20–17652

Eccentric Henry Eton was the only father Rose had ever known since he had rescued her from the sea sixteen years before. Now at his death, she determines to go to London to make her way alone rather than stay in the little village which is so lonely without him. She is fortunate in London to fall at once into a congenial occupation and among friendly people. Among her new acquaintances is Denis Mallory, a lovable, wayward boy, whose father, Lord Caister, is much worried about the lad. Rose’s sweet spirit and common sense so appeal to the father that he arranges an engagement between Rose and Denny hoping thus to keep the boy straight. They both try to enter into the arrangement honestly altho Rose realizes she is doing it for Lord Caister’s sake rather than for his son’s. But when she comes into a large inheritance Lord Caister’s pride releases her from the agreement, which Denis, by a hasty marriage with an actress, has already made impossible. There is now no barrier between Rose and Lord Caister himself except pride, and that is finally broken down by Denny’s tragic death.

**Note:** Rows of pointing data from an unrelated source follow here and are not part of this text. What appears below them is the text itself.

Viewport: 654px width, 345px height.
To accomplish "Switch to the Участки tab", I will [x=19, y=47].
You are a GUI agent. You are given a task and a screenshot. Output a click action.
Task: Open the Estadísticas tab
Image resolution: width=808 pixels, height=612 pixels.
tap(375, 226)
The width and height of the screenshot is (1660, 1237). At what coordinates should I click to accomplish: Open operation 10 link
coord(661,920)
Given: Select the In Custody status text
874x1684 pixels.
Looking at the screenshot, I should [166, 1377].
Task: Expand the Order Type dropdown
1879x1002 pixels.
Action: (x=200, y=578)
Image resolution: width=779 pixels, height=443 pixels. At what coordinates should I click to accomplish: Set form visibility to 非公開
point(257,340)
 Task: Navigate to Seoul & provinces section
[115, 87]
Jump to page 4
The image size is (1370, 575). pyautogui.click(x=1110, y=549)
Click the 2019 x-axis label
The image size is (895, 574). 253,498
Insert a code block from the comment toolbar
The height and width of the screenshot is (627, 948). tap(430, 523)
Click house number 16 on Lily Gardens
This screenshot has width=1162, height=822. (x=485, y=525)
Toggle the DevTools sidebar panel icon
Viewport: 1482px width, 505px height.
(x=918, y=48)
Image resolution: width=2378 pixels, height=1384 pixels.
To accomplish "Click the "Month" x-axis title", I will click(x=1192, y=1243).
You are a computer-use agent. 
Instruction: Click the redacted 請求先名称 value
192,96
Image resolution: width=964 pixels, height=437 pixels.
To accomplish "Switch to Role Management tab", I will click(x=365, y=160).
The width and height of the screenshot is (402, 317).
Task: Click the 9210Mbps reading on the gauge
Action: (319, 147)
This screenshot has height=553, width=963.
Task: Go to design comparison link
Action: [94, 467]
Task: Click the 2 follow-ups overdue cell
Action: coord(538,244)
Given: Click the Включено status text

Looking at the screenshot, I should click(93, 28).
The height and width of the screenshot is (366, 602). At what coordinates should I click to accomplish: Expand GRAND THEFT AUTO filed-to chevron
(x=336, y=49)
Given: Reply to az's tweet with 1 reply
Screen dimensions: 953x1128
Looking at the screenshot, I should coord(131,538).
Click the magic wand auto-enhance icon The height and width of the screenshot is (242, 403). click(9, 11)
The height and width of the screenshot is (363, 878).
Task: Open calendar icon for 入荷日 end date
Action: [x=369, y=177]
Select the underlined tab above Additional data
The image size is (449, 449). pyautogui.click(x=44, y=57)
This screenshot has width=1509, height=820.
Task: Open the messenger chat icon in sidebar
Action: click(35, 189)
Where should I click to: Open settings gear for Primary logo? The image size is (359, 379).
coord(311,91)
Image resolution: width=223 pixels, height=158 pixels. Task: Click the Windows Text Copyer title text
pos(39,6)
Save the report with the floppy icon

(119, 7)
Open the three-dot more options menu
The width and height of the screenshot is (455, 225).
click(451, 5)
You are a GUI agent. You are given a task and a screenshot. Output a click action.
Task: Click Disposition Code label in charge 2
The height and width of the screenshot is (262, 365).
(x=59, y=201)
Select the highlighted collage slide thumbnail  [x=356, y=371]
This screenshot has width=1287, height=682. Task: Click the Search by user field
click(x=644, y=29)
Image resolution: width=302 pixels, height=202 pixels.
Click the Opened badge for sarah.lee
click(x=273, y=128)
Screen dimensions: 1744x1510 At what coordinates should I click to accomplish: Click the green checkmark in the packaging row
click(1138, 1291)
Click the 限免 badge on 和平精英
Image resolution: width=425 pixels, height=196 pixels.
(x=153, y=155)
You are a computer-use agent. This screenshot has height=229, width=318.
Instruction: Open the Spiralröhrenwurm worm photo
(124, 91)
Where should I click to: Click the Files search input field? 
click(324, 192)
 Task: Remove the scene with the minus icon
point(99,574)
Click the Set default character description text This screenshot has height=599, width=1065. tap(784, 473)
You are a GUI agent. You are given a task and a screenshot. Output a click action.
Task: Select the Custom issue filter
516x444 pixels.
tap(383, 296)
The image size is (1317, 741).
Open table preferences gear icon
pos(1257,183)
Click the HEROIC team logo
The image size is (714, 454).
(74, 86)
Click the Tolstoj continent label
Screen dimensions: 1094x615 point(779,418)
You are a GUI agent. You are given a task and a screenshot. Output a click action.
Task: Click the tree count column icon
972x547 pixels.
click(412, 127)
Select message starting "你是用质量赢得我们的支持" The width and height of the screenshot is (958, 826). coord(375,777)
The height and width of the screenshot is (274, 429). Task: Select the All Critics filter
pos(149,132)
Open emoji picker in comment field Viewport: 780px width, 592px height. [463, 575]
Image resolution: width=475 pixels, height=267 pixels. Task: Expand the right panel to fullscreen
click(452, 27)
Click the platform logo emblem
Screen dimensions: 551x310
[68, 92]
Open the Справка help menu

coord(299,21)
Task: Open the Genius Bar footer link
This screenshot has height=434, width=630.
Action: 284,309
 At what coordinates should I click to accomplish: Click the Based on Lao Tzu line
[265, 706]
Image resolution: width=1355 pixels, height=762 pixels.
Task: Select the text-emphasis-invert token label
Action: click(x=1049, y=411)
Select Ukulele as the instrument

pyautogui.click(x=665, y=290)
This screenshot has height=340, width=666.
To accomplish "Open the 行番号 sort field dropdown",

“The heroine is remarkably artless; a little too artless, indeed, to seem real—in this world, at all events. The author’s experience as a writer of eminently readable fiction enables her thoroughly to enlist the reader’s interest in this wild-flower heroine.”

+ − Ath p783 Je 11 ’20 110w

“A novel which many girls and women will like.”

+ Booklist 17:156 Ja ’21

“Rose in ‘Rose o’ the sea’ is a sort of female St Francis of Assisi. The novel may help an undiscriminating mind to while away a dull hour.”

− + N Y Evening Post p22 O 23 ’20 70w N Y Times p23 O 24 ’20 350w

“It is a little story sure to delight every lover of impossible romance.”